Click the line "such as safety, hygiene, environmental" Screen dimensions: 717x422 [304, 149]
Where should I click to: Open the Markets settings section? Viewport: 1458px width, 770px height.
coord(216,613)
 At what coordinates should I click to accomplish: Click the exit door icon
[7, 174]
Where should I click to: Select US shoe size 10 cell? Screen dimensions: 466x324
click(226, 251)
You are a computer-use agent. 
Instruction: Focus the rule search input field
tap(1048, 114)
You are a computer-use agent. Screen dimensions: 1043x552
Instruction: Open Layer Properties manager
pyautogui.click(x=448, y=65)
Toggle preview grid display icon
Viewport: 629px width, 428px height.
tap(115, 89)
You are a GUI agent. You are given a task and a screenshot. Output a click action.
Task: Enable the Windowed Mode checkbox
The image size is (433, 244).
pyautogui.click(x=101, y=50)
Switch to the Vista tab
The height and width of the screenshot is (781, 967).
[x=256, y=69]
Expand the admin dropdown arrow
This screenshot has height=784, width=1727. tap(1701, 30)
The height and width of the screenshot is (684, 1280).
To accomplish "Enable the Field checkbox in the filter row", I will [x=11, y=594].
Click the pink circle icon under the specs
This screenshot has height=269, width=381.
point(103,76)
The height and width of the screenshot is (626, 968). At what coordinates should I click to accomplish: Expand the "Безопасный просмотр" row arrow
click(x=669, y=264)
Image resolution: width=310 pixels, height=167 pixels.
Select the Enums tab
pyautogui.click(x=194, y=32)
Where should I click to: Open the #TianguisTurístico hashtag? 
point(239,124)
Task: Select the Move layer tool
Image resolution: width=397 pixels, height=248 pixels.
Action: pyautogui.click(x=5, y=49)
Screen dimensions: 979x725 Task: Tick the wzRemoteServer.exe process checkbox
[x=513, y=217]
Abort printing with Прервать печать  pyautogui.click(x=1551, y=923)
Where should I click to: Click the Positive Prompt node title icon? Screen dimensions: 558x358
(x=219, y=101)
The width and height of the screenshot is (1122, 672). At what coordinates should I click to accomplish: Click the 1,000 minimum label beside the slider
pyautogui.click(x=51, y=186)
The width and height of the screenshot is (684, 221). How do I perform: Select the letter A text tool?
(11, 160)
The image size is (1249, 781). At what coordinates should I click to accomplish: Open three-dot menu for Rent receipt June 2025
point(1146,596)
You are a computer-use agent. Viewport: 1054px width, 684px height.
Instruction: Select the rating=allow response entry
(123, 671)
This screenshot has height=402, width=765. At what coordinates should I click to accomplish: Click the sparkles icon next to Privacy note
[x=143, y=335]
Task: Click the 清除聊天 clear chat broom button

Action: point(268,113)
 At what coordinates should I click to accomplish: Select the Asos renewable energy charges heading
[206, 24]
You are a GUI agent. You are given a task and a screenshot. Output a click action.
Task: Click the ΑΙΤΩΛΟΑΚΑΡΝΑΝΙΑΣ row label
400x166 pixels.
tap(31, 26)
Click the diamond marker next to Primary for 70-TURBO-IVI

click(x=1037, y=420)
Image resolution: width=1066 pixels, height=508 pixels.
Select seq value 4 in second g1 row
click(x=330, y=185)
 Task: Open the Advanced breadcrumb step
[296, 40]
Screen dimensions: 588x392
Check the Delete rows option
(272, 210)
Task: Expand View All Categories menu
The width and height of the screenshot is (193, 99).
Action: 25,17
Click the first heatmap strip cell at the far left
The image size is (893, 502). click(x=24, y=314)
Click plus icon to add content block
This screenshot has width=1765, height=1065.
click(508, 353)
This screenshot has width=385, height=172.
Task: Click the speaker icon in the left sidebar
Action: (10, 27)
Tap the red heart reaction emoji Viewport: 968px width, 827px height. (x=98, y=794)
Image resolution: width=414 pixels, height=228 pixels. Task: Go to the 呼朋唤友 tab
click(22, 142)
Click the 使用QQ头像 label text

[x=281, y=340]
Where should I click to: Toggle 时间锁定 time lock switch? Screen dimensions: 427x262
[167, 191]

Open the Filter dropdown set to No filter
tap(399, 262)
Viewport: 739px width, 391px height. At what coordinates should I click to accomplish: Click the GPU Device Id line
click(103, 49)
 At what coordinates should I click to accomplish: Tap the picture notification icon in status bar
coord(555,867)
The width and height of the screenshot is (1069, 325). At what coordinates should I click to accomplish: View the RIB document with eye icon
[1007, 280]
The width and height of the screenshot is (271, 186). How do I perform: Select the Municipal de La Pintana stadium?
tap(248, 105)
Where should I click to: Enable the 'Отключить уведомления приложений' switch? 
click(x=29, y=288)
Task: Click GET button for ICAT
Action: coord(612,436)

····················

_AIM:_
Update the part of the entries that opens with the line containing "Task: Select the Move layer tool" and closes with the line containing "(x=219, y=101)" by replacing "checkbox" with "check box" and leaving all else unchanged. Return only those lines.

_THE RESPONSE:_
Task: Select the Move layer tool
Image resolution: width=397 pixels, height=248 pixels.
Action: pyautogui.click(x=5, y=49)
Screen dimensions: 979x725 Task: Tick the wzRemoteServer.exe process check box
[x=513, y=217]
Abort printing with Прервать печать  pyautogui.click(x=1551, y=923)
Where should I click to: Click the Positive Prompt node title icon? Screen dimensions: 558x358
(x=219, y=101)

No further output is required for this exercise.